Sexual life in ancient Greece : with thirty-two full-page plates

THe PoEMS OF THE ANTHOLOGY

r. STRATON oF Sarpis. (Anth. Pal., xii, 1, 2, 5, 244, 198, 201, 227, 180, 195)

This poet, who lived in the time of the emperor Hadrian, arranged a collection of epigrams on beautiful boys, and the twelfth book of the Anthology contains ninety-four poems under his name.
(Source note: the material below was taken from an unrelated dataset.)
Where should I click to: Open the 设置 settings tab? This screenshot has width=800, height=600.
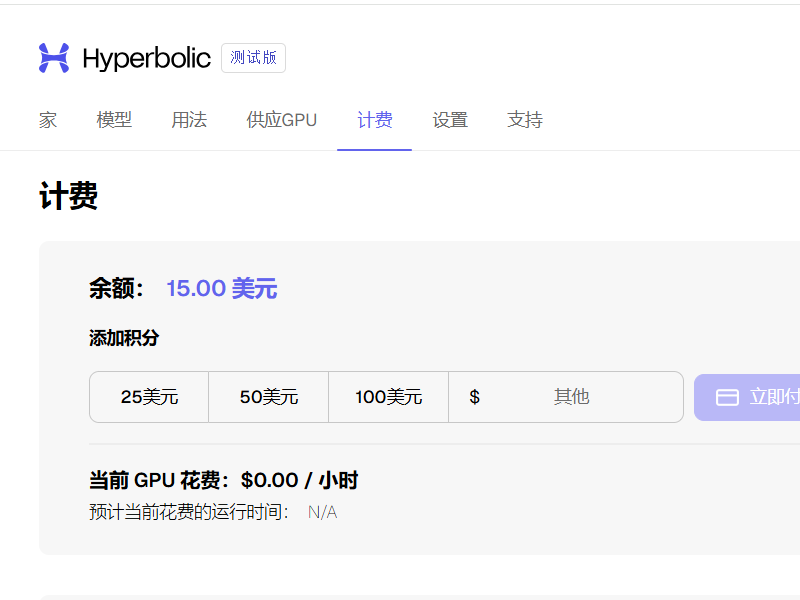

The collection does not begin with an invocation of the Muses, as the poems of antiquity usually do, but of Zeus, who in very ancient times had himself set the example to men by the carrying off of Ganymede and since then was regarded as the patron of the love of boys. The subject of which the poet intends to treat differs considerably from that which had hitherto been usual: ‘“‘ Look not in my pages for Priam by the altar, nor for the woes of Medea and Niobe, nor for Itys in his chamber and the nightingales amid the leaves ; for earlier poets wrote of all these things in profusion. But look for sweet love mingled with the jolly Graces, and for Bacchus. No grave face suits them.”

Straton’s Muse also had to do with boys, but as there is no difference and no choice, he loves all who are beautiful. Nothing can resist this love, it is stronger than the poet, who no doubt would many times like to shake off the yoke, but time after time perceives that it is beyond him. If the boy is beautiful and above all his looks so charming that one can see that the Graces have stood by his cradle, then the poet cannot rejoice enough ; certainly, the greater the beauty, the more speedy the complaint that it is only transitory and immediately disappears.

The great passion finds its expression also in poetry, and the twelfth book of the Anthology accordingly also contains a number of strongly erotic epigrams, many of them, indeed, highly obscene according to modern feeling.